あれもドラゴンを使役しようという試みの失敗が産んだ惨劇だったはずだ。
その技術の完成形がこれなのか、あるいはドラゴンに発展形を試みたのか。
一応は納得しつつも、それが何故ロムガルドで野盗狩りなんかやっているのか、という違和感は拭えないまま、ホークたちはソロソロと通り過ぎようとする。
……と。
「ねえ」
「あ?」
「……ホーク?」
少女はホークを見ていた。
「……なんだ?」
「やっぱり、ホーク?」
「……?」
ホークは少女が何を言っているのか、しばらくわからずにいた。
そして、ようやく彼女の前で、ホークはまだロータスにもメイにも名を呼ばれていないことに気づく。
「……私、レミリス」
少女は自分の胸に手を置いて、そう言う。
「忘れた?」
「……レミリ、ス?」
ホークは、ずくっ、と心臓の上あたりが疼くのを感じる。
「ホーク殿?」
「え、何、誰、知り合いなのホークさん」
「……っ」
「ホーク」
ホークは首を振り、そしてレミリスを睨んで、吐き捨てる。
「誰だ。俺は確かにホークだ。だがお前なんか知らない」
「嘘」
「ホーク違いだ。どこにでもある名だ」
「違う。ホーク。私の、ホーク」
「知らねえって言ってる」
「待っ……」
ホークがレミリスから顔を背け、戸惑うメイやロータスを促して先を急ごうとする。
だが、その時、レミリスの声が途切れ、ドサッという音がする。
「!」
思わずホークは振り返る。レミリスは背中に矢を生やし、地面に転げ落ちて倒れていた。
遠くに何者かが弓を構えているのが見える。すぐに拳を突きあげ、その周りから何人もの男たちがこちらに走り出すのが見えた。

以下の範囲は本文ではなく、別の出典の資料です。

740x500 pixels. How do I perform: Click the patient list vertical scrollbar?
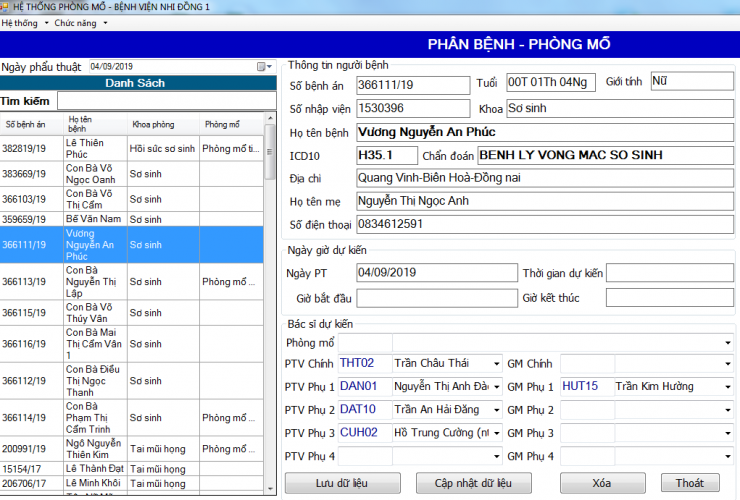click(x=270, y=300)

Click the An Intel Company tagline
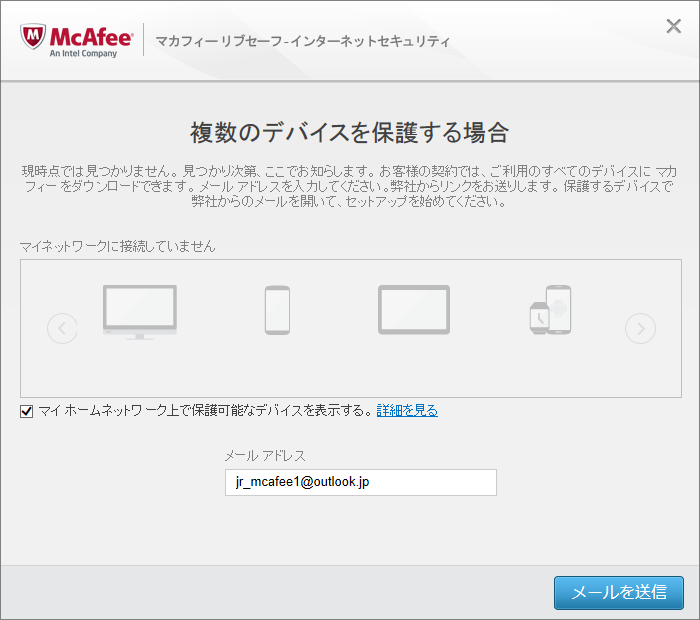pos(83,54)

ワイバーンは主が倒れても動かない。使役術というだけあって、勝手な行動はできないのか。
「……メイ、ロータス!」
「うん!」
「委細承知!」
ホークの叫びに応え、二人は即座に拳と武器を構えて飛び出す。
ホークは倒れた少女に駆け寄り、矢の刺さったところを見る。
心臓ではないが、油断ならない位置だ。
「ホー……ク……?」
「知らねえっつってんだろ! ……くそっ!」
悪党として生きる決意と共に、決別したはずの過去が、故郷が。
何故今、何故ここで追ってくるのか。